Your instructions: Reproduce every one of the entries below verbatim, keeping each line unchanged and in its original order.

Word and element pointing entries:
** start **

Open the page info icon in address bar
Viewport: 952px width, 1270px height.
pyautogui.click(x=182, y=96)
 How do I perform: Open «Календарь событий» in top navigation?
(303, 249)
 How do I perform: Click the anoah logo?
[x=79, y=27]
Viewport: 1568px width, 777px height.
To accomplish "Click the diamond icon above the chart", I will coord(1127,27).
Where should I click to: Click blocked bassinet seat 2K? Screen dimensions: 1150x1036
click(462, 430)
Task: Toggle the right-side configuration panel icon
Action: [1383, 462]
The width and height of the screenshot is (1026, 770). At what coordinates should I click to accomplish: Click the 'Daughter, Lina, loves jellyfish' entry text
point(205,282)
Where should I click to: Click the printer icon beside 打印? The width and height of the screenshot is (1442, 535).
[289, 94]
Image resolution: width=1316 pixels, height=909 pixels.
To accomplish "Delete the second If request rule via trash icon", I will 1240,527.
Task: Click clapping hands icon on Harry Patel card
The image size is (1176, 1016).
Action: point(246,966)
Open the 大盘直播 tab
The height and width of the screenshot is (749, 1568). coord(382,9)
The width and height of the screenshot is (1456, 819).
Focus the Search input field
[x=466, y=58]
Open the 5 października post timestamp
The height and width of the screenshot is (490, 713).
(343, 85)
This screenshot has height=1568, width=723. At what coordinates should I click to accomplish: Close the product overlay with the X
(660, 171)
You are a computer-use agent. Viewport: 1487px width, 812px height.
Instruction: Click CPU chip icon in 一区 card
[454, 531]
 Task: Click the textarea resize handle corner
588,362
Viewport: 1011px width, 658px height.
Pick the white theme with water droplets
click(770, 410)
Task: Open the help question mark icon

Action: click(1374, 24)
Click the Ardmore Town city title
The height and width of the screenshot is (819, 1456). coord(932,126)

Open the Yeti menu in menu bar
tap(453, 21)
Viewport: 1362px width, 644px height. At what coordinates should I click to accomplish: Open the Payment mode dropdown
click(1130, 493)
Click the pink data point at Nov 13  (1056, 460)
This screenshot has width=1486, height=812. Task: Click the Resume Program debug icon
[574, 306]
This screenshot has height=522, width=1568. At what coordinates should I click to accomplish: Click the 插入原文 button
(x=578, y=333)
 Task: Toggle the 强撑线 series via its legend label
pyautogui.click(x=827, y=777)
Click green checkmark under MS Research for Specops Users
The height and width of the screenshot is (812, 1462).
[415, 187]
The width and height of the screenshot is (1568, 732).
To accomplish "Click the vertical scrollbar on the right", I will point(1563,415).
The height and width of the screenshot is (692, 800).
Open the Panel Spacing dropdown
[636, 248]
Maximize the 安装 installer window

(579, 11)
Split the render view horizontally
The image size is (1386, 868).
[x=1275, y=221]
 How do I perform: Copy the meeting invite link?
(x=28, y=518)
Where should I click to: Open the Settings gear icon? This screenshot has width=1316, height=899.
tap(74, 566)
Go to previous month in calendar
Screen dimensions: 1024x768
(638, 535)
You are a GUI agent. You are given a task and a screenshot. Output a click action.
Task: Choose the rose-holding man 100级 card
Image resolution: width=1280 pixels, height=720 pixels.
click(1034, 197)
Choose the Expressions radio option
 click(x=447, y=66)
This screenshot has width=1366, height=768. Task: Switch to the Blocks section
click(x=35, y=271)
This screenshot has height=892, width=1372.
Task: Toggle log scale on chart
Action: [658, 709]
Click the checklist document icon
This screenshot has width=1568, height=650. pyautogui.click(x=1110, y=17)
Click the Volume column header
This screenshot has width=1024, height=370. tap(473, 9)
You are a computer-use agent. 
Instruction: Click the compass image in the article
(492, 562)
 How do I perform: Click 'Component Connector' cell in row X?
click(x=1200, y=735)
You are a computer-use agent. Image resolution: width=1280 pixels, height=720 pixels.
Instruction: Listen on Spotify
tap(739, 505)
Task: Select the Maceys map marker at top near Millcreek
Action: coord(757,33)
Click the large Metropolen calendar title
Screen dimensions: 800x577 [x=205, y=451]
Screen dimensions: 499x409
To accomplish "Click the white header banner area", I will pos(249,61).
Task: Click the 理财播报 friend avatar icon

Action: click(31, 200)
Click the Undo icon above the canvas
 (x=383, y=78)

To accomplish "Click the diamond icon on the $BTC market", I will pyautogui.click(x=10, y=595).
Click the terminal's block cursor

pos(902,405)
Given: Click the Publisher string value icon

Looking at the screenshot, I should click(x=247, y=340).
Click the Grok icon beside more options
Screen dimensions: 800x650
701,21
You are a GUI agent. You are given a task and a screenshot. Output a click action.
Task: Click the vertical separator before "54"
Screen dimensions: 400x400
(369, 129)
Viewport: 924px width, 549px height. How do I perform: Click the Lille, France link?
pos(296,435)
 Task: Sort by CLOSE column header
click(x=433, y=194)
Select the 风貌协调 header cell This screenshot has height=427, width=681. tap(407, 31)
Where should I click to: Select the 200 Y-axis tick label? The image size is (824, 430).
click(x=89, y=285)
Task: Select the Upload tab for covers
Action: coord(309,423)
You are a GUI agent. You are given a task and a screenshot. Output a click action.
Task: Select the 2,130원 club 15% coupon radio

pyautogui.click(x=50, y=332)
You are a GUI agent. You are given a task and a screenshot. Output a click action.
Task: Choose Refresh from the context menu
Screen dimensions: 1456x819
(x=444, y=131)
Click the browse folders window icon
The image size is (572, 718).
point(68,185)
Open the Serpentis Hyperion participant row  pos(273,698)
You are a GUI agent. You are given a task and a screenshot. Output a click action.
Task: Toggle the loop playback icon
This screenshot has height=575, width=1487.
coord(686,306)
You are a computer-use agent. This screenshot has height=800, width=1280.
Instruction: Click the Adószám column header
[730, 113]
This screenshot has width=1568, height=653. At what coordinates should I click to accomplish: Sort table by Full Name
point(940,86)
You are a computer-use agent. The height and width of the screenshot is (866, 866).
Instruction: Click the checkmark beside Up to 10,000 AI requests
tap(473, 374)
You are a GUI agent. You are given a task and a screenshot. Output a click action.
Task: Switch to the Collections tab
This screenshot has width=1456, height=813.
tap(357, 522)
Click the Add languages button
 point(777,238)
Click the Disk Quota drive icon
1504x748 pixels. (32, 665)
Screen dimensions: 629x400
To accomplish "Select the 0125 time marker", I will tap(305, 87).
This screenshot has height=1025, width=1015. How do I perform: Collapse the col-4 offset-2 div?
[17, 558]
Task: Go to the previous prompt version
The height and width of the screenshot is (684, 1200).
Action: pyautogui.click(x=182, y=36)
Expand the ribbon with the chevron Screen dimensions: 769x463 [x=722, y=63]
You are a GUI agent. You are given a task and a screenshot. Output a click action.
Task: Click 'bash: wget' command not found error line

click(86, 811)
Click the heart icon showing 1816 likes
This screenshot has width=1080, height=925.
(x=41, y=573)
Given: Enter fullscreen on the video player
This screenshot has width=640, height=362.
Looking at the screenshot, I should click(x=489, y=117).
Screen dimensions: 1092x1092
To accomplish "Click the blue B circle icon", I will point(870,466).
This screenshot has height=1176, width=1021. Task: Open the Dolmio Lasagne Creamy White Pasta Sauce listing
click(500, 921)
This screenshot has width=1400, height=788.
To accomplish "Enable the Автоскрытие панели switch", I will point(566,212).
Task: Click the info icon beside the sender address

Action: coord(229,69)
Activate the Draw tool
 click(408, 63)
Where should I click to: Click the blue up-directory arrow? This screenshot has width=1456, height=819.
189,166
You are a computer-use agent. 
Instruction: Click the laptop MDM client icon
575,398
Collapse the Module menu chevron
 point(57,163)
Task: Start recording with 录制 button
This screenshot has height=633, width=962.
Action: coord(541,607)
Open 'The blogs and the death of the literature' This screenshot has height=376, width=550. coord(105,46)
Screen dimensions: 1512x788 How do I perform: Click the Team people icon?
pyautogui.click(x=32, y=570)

** end **

Result of this exercise:
Open the page info icon in address bar
Viewport: 952px width, 1270px height.
pyautogui.click(x=182, y=96)
 How do I perform: Open «Календарь событий» in top navigation?
(303, 249)
 How do I perform: Click the anoah logo?
[x=79, y=27]
Viewport: 1568px width, 777px height.
To accomplish "Click the diamond icon above the chart", I will coord(1127,27).
Where should I click to: Click blocked bassinet seat 2K? Screen dimensions: 1150x1036
click(462, 430)
Task: Toggle the right-side configuration panel icon
Action: [1383, 462]
The width and height of the screenshot is (1026, 770). At what coordinates should I click to accomplish: Click the 'Daughter, Lina, loves jellyfish' entry text
point(205,282)
Where should I click to: Click the printer icon beside 打印? The width and height of the screenshot is (1442, 535).
[289, 94]
Image resolution: width=1316 pixels, height=909 pixels.
To accomplish "Delete the second If request rule via trash icon", I will 1240,527.
Task: Click clapping hands icon on Harry Patel card
The image size is (1176, 1016).
Action: point(246,966)
Open the 大盘直播 tab
The height and width of the screenshot is (749, 1568). coord(382,9)
The width and height of the screenshot is (1456, 819).
Focus the Search input field
[x=466, y=58]
Open the 5 października post timestamp
The height and width of the screenshot is (490, 713).
(343, 85)
This screenshot has height=1568, width=723. At what coordinates should I click to accomplish: Close the product overlay with the X
(660, 171)
You are a computer-use agent. Viewport: 1487px width, 812px height.
Instruction: Click CPU chip icon in 一区 card
[454, 531]
 Task: Click the textarea resize handle corner
588,362
Viewport: 1011px width, 658px height.
Pick the white theme with water droplets
click(770, 410)
Task: Open the help question mark icon

Action: click(1374, 24)
Click the Ardmore Town city title
The height and width of the screenshot is (819, 1456). coord(932,126)

Open the Yeti menu in menu bar
tap(453, 21)
Viewport: 1362px width, 644px height. At what coordinates should I click to accomplish: Open the Payment mode dropdown
click(1130, 493)
Click the pink data point at Nov 13  (1056, 460)
This screenshot has width=1486, height=812. Task: Click the Resume Program debug icon
[574, 306]
This screenshot has height=522, width=1568. At what coordinates should I click to accomplish: Click the 插入原文 button
(x=578, y=333)
 Task: Toggle the 强撑线 series via its legend label
pyautogui.click(x=827, y=777)
Click green checkmark under MS Research for Specops Users
The height and width of the screenshot is (812, 1462).
[415, 187]
The width and height of the screenshot is (1568, 732).
To accomplish "Click the vertical scrollbar on the right", I will point(1563,415).
The height and width of the screenshot is (692, 800).
Open the Panel Spacing dropdown
[636, 248]
Maximize the 安装 installer window

(579, 11)
Split the render view horizontally
The image size is (1386, 868).
[x=1275, y=221]
 How do I perform: Copy the meeting invite link?
(x=28, y=518)
Where should I click to: Open the Settings gear icon? This screenshot has width=1316, height=899.
tap(74, 566)
Go to previous month in calendar
Screen dimensions: 1024x768
(638, 535)
You are a GUI agent. You are given a task and a screenshot. Output a click action.
Task: Choose the rose-holding man 100级 card
Image resolution: width=1280 pixels, height=720 pixels.
click(1034, 197)
Choose the Expressions radio option
 click(x=447, y=66)
This screenshot has width=1366, height=768. Task: Switch to the Blocks section
click(x=35, y=271)
This screenshot has height=892, width=1372.
Task: Toggle log scale on chart
Action: [658, 709]
Click the checklist document icon
This screenshot has width=1568, height=650. pyautogui.click(x=1110, y=17)
Click the Volume column header
This screenshot has width=1024, height=370. tap(473, 9)
You are a computer-use agent. 
Instruction: Click the compass image in the article
(492, 562)
 How do I perform: Click 'Component Connector' cell in row X?
click(x=1200, y=735)
You are a computer-use agent. Image resolution: width=1280 pixels, height=720 pixels.
Instruction: Listen on Spotify
tap(739, 505)
Task: Select the Maceys map marker at top near Millcreek
Action: coord(757,33)
Click the large Metropolen calendar title
Screen dimensions: 800x577 [x=205, y=451]
Screen dimensions: 499x409
To accomplish "Click the white header banner area", I will pos(249,61).
Task: Click the 理财播报 friend avatar icon

Action: click(31, 200)
Click the Undo icon above the canvas
 (x=383, y=78)

To accomplish "Click the diamond icon on the $BTC market", I will pyautogui.click(x=10, y=595).
Click the terminal's block cursor

pos(902,405)
Given: Click the Publisher string value icon

Looking at the screenshot, I should click(x=247, y=340).
Click the Grok icon beside more options
Screen dimensions: 800x650
701,21
You are a GUI agent. You are given a task and a screenshot. Output a click action.
Task: Click the vertical separator before "54"
Screen dimensions: 400x400
(369, 129)
Viewport: 924px width, 549px height. How do I perform: Click the Lille, France link?
pos(296,435)
 Task: Sort by CLOSE column header
click(x=433, y=194)
Select the 风貌协调 header cell This screenshot has height=427, width=681. tap(407, 31)
Where should I click to: Select the 200 Y-axis tick label? The image size is (824, 430).
click(x=89, y=285)
Task: Select the Upload tab for covers
Action: coord(309,423)
You are a GUI agent. You are given a task and a screenshot. Output a click action.
Task: Select the 2,130원 club 15% coupon radio

pyautogui.click(x=50, y=332)
You are a GUI agent. You are given a task and a screenshot. Output a click action.
Task: Choose Refresh from the context menu
Screen dimensions: 1456x819
(x=444, y=131)
Click the browse folders window icon
The image size is (572, 718).
point(68,185)
Open the Serpentis Hyperion participant row  pos(273,698)
You are a GUI agent. You are given a task and a screenshot. Output a click action.
Task: Toggle the loop playback icon
This screenshot has height=575, width=1487.
coord(686,306)
You are a computer-use agent. This screenshot has height=800, width=1280.
Instruction: Click the Adószám column header
[730, 113]
This screenshot has width=1568, height=653. At what coordinates should I click to accomplish: Sort table by Full Name
point(940,86)
You are a computer-use agent. The height and width of the screenshot is (866, 866).
Instruction: Click the checkmark beside Up to 10,000 AI requests
tap(473, 374)
You are a GUI agent. You are given a task and a screenshot. Output a click action.
Task: Switch to the Collections tab
This screenshot has width=1456, height=813.
tap(357, 522)
Click the Add languages button
 point(777,238)
Click the Disk Quota drive icon
1504x748 pixels. (32, 665)
Screen dimensions: 629x400
To accomplish "Select the 0125 time marker", I will tap(305, 87).
This screenshot has height=1025, width=1015. How do I perform: Collapse the col-4 offset-2 div?
[17, 558]
Task: Go to the previous prompt version
The height and width of the screenshot is (684, 1200).
Action: pyautogui.click(x=182, y=36)
Expand the ribbon with the chevron Screen dimensions: 769x463 [x=722, y=63]
You are a GUI agent. You are given a task and a screenshot. Output a click action.
Task: Click 'bash: wget' command not found error line

click(86, 811)
Click the heart icon showing 1816 likes
This screenshot has width=1080, height=925.
(x=41, y=573)
Given: Enter fullscreen on the video player
This screenshot has width=640, height=362.
Looking at the screenshot, I should click(x=489, y=117).
Screen dimensions: 1092x1092
To accomplish "Click the blue B circle icon", I will point(870,466).
This screenshot has height=1176, width=1021. Task: Open the Dolmio Lasagne Creamy White Pasta Sauce listing
click(500, 921)
This screenshot has width=1400, height=788.
To accomplish "Enable the Автоскрытие панели switch", I will point(566,212).
Task: Click the info icon beside the sender address

Action: coord(229,69)
Activate the Draw tool
 click(408, 63)
Where should I click to: Click the blue up-directory arrow? This screenshot has width=1456, height=819.
189,166
You are a computer-use agent. 
Instruction: Click the laptop MDM client icon
575,398
Collapse the Module menu chevron
 point(57,163)
Task: Start recording with 录制 button
This screenshot has height=633, width=962.
Action: coord(541,607)
Open 'The blogs and the death of the literature' This screenshot has height=376, width=550. coord(105,46)
Screen dimensions: 1512x788 How do I perform: Click the Team people icon?
pyautogui.click(x=32, y=570)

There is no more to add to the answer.